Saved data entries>
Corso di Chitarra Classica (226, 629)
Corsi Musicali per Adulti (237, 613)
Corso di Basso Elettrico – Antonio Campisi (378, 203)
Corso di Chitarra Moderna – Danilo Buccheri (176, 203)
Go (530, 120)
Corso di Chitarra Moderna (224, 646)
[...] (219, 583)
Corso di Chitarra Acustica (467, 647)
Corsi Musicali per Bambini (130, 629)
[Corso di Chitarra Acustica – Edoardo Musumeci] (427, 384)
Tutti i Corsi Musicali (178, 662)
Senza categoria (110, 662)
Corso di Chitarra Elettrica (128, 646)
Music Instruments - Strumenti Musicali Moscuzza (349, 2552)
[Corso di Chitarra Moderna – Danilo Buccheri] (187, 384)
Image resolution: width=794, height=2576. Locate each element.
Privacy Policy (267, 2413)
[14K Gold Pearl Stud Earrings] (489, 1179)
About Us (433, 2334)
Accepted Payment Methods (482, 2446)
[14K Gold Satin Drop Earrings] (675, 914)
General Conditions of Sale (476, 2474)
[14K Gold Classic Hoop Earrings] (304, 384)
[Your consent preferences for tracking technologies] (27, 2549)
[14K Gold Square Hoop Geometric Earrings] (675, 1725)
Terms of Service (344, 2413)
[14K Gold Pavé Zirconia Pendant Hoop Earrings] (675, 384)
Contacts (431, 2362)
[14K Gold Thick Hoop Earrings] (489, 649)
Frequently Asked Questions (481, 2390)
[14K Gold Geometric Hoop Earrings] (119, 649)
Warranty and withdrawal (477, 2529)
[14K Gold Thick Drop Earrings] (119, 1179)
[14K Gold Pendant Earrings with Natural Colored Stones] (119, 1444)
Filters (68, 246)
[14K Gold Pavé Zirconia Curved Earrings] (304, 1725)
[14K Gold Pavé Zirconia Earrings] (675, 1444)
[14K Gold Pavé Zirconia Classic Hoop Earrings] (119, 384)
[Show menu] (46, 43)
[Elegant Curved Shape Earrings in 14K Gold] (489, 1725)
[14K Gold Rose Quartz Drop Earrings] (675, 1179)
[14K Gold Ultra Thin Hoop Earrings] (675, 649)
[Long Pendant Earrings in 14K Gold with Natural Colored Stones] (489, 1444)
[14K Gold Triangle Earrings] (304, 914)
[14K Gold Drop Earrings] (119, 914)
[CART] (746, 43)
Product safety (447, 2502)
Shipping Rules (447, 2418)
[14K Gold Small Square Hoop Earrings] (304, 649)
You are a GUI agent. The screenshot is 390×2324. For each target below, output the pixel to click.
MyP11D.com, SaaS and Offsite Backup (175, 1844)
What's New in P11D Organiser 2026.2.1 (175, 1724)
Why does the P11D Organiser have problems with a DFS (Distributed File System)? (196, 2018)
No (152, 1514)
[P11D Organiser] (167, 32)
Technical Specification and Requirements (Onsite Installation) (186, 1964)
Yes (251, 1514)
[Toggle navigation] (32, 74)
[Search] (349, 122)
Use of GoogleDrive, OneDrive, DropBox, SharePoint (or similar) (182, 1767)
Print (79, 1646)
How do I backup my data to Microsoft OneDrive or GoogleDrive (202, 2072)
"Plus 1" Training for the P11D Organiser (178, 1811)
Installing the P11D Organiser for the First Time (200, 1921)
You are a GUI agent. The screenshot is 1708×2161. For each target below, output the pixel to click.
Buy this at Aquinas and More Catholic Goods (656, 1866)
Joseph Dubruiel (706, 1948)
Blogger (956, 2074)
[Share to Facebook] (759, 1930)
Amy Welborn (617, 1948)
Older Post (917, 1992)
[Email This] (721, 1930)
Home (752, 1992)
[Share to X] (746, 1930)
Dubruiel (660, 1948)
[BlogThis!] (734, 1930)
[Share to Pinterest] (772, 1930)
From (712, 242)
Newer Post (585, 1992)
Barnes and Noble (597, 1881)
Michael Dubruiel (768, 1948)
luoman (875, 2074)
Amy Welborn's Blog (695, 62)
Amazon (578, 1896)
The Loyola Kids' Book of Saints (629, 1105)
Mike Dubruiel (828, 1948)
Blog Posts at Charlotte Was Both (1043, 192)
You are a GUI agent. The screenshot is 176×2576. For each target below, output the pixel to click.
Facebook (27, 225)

WORK REQUEST>
Every line that holds the word "Hoop" should be copied from the records above.

OUTPUT FOR THIS TASK>
[14K Gold Classic Hoop Earrings] (304, 384)
[14K Gold Square Hoop Geometric Earrings] (675, 1725)
[14K Gold Pavé Zirconia Pendant Hoop Earrings] (675, 384)
[14K Gold Thick Hoop Earrings] (489, 649)
[14K Gold Geometric Hoop Earrings] (119, 649)
[14K Gold Pavé Zirconia Classic Hoop Earrings] (119, 384)
[14K Gold Ultra Thin Hoop Earrings] (675, 649)
[14K Gold Small Square Hoop Earrings] (304, 649)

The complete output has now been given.